Pecado! Mentira, porque é parte pelo todo, porque há dias que me sinto depressivo, quase morto, aproximando-se do inerte, o zero absoluto, mas há os dias que a vida sorri pra mim e viver é a experiência mais fantástica que existe... Então varia, dependendo dos dias que eu faço força ou não para me levantar da cama, também varia nos dias que quem faz a força é ela... Então não se pode escrever sobre o amor falando somente de dor ou felicidade, porque há dias...
Nos dias que tu alimentas os meus vícios de longo fôlego, meu amor vira luxúria... Nos dias que tu me machucas, o amor vira dor... Nos dias que lutamos pelos sorrisos e rolamos na cama como se fôssemos eternos, o amor permanece amor.

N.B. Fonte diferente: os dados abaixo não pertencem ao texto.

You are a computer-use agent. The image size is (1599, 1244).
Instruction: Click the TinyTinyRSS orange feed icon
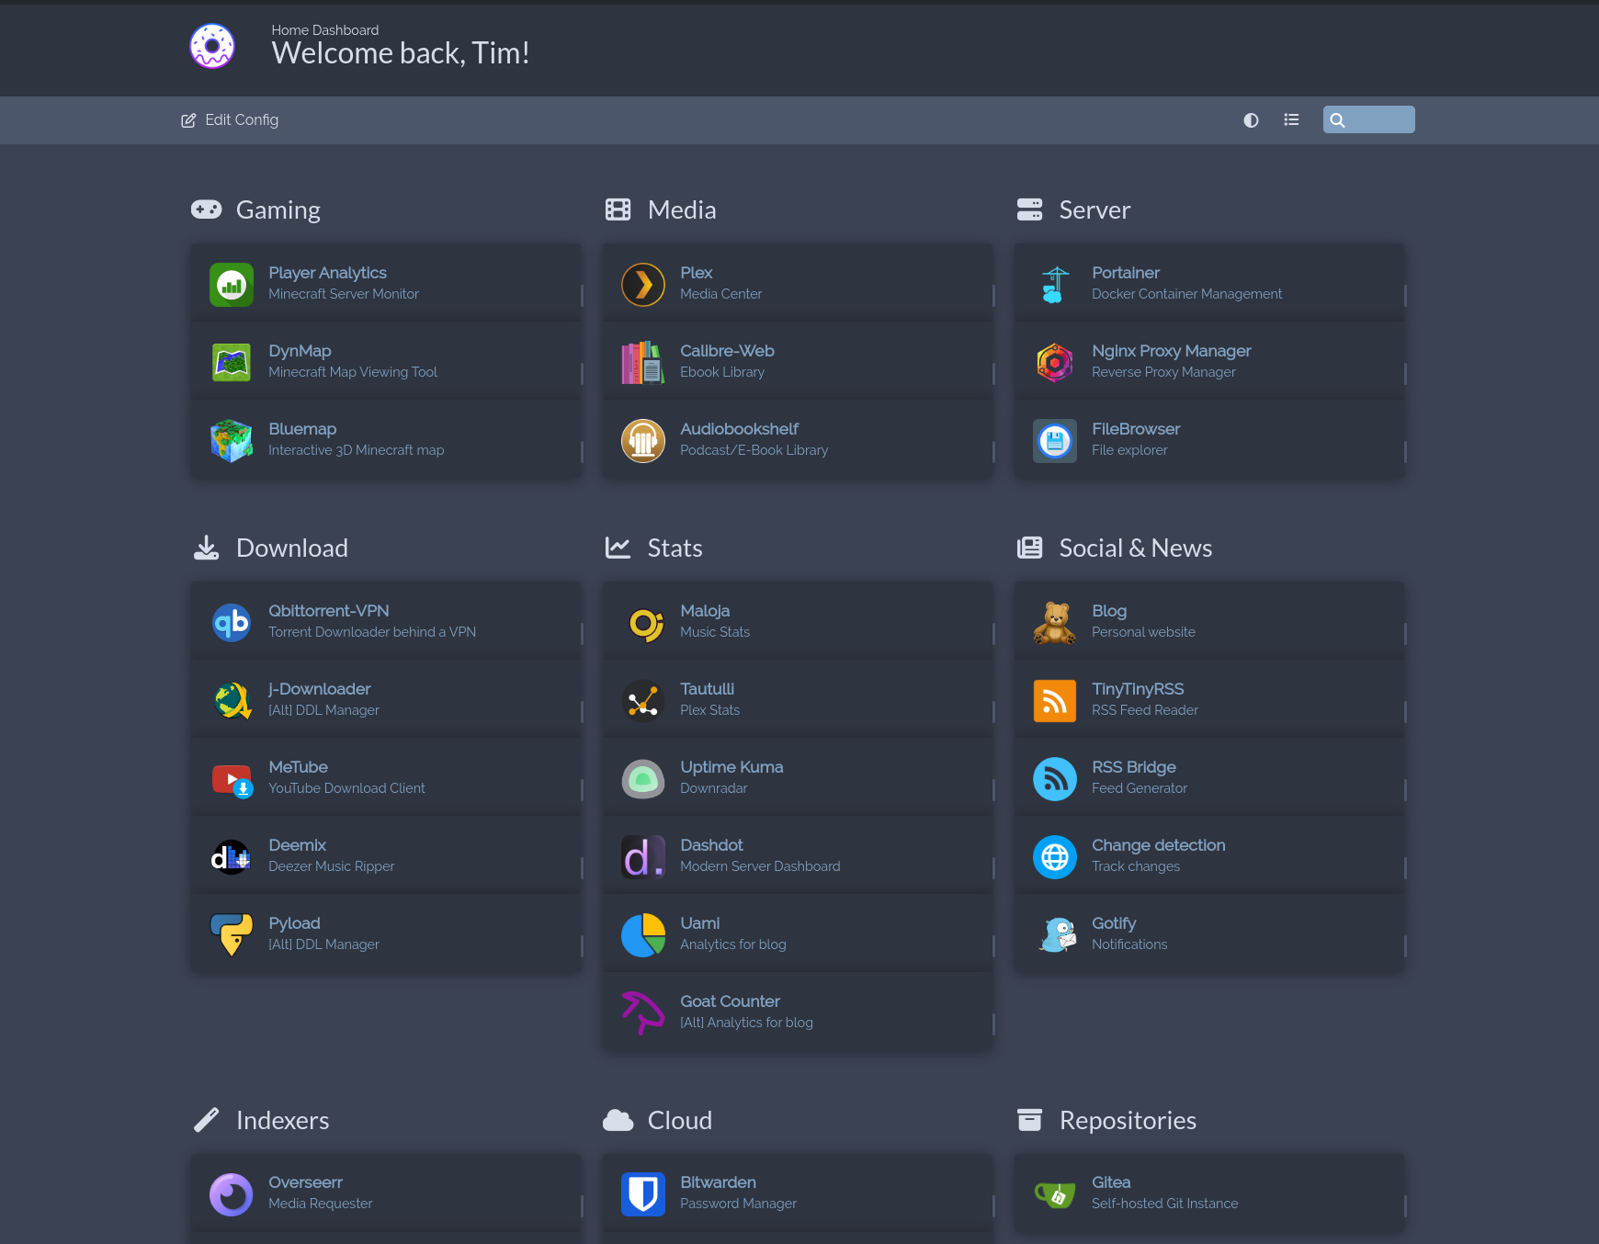click(x=1054, y=700)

E, digo-te, quando permanece amor, vale a pena todos os dias de sangue.
Isso não se pode escrever no papel, porque isto aqui não é diário de bordo, é poesia, um manual de instruções, ensina-te a me montar pelo todo que é parte do meu eu...
Não sou poeta, sou um amador iniciante, e sempre o serei, que usa as mesmas ferramentas para fins diferentes. Eu não produzo, eu fagocito.